Karen wanted a petite ring for her beautiful diamond. Its a new cut from the Diavik mine, its like a princess cut but without the corners. I don't know what to call it but it sure was pretty! Handmade in 18K white gold.

Friday, October 10, 2008


A speck of sand managed to enter an oysters shell ,and to protect itself from the irritant the oyster coated it with nacre. After many years, the heavily coated sand grain has become a rare and precious commodity, a natural salt water pearl.
Then man figured out how to add a round shell bead into the poor mollusk and wait a few years for the oyster to coat it, thus creating cultured salt water pearls, the better the pearl, the longer it was left undisturbed in the oyster.
Remember those little rice grain pearls that everyone was wearing in the 80's? Those are freshwater pearls, started from a grain of sand irritating a different type of mollusk, some sort of lake dwelling critter, and forcing it to create a Natural freshwater pearl.
Now we have figured out how to put a shell bead into fresh water mollusks too and in a few years we have another kind of pearl, Fresh water cultured pearls.
Natural saltwater pearls are rare and expensive, cultured freshwater are cheap and plentiful.

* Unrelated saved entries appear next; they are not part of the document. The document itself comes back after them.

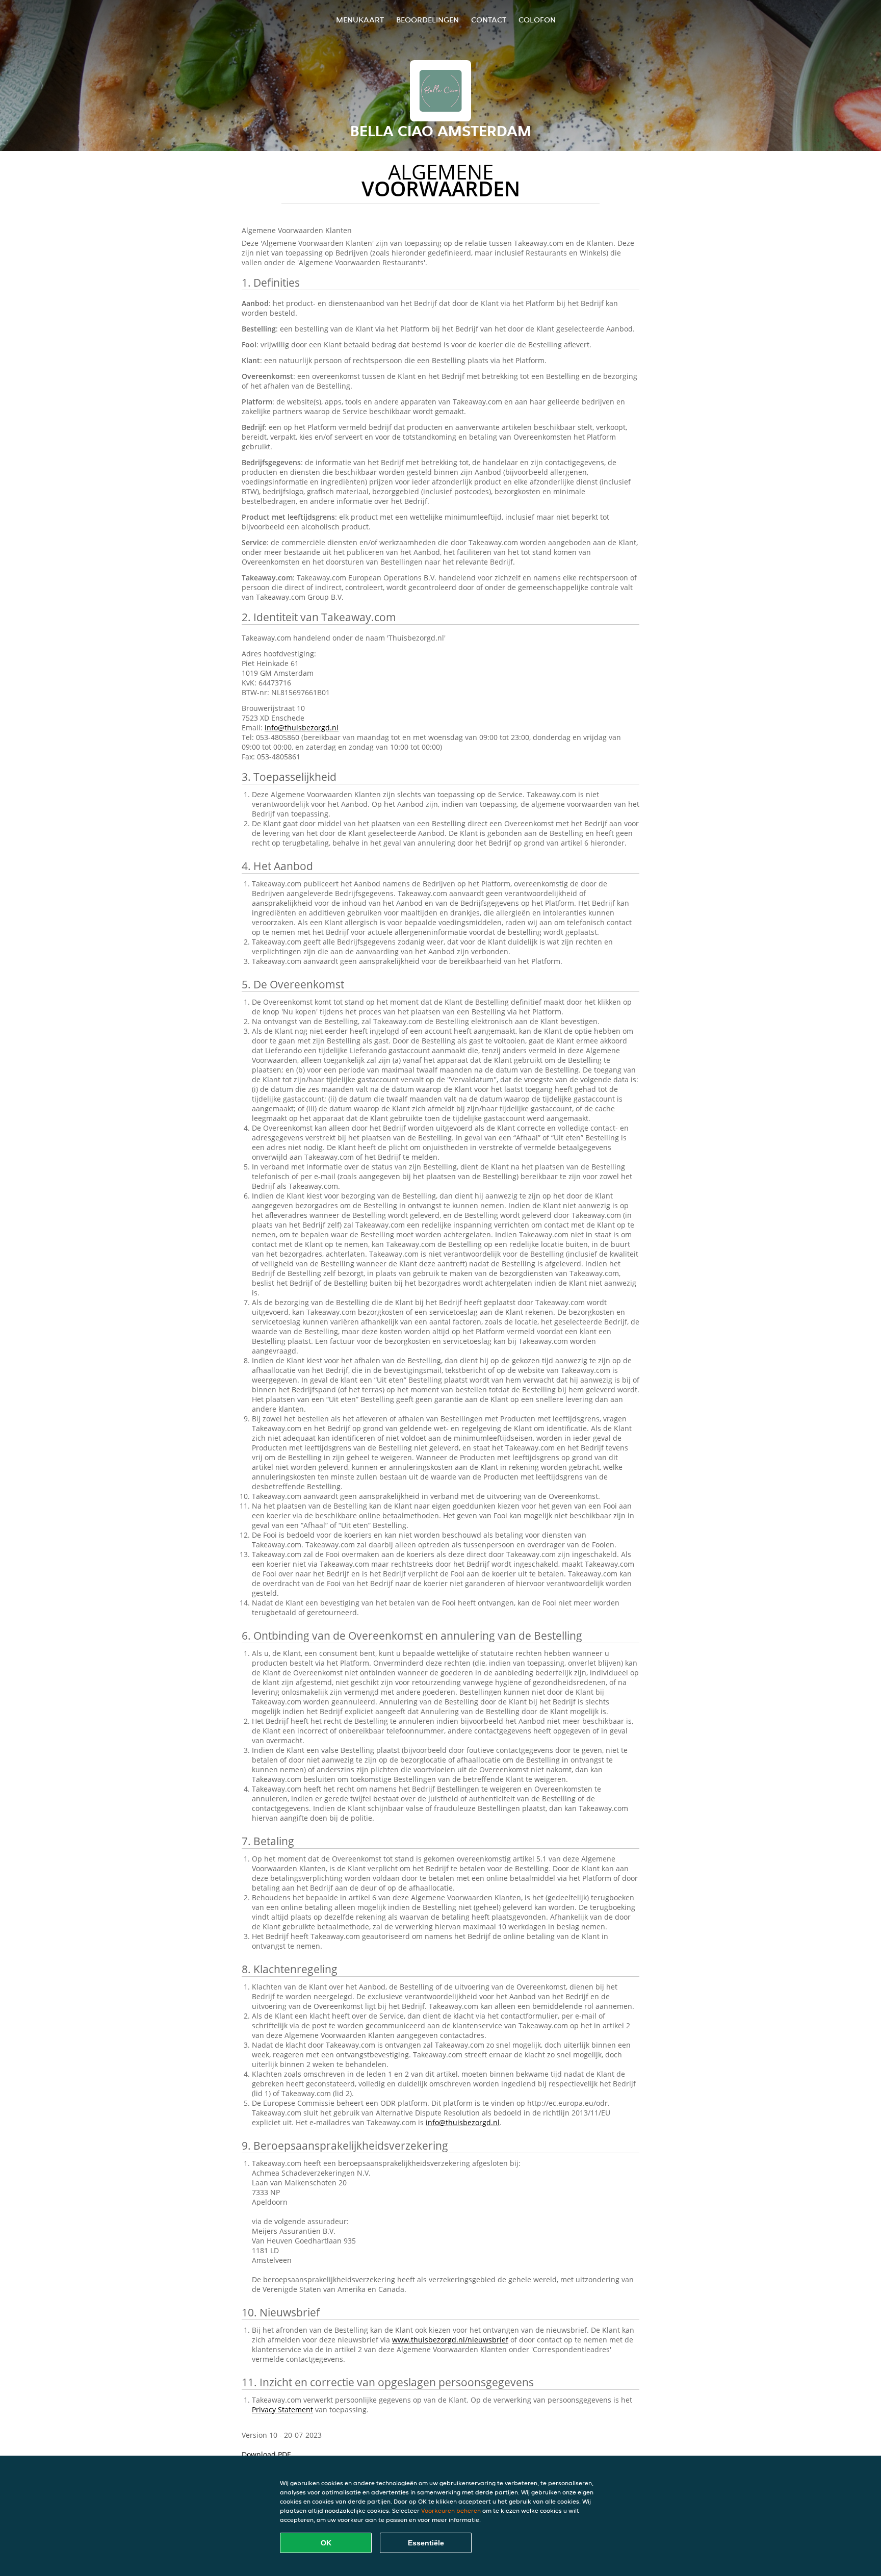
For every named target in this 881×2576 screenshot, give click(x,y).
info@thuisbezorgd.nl (302, 727)
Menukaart (360, 19)
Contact (488, 19)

Now's when it gets interesting, you take a big natural freshwater pearl and grind it into a round bead and put it into a saltwater oyster. After a few years you pull it out and what do you have? A gemology problem.
Usually you can tell if pearls are cultured or not by x-raying them because you see a bead inside rather than years of layers of nacre. But when you x-ray a saltwater pearl with a freshwater core it looks like a natural saltwater pearl. Supposedly you can tell the difference if you break the pearl in half...but now it has no value. I can't see any Appraiser smashing a pearl necklace to pieces and then saying "yup they were natural saltwater pearls" and still having a job.
So provenance is important these days. Grandma's pearls, are worth more than a brand new strand...if they were well cared for. So if Granny never sprayed them with perfume, cleaned all her skin oils off them after wearing them and had them restrung regularly they could be worth more than you imagine!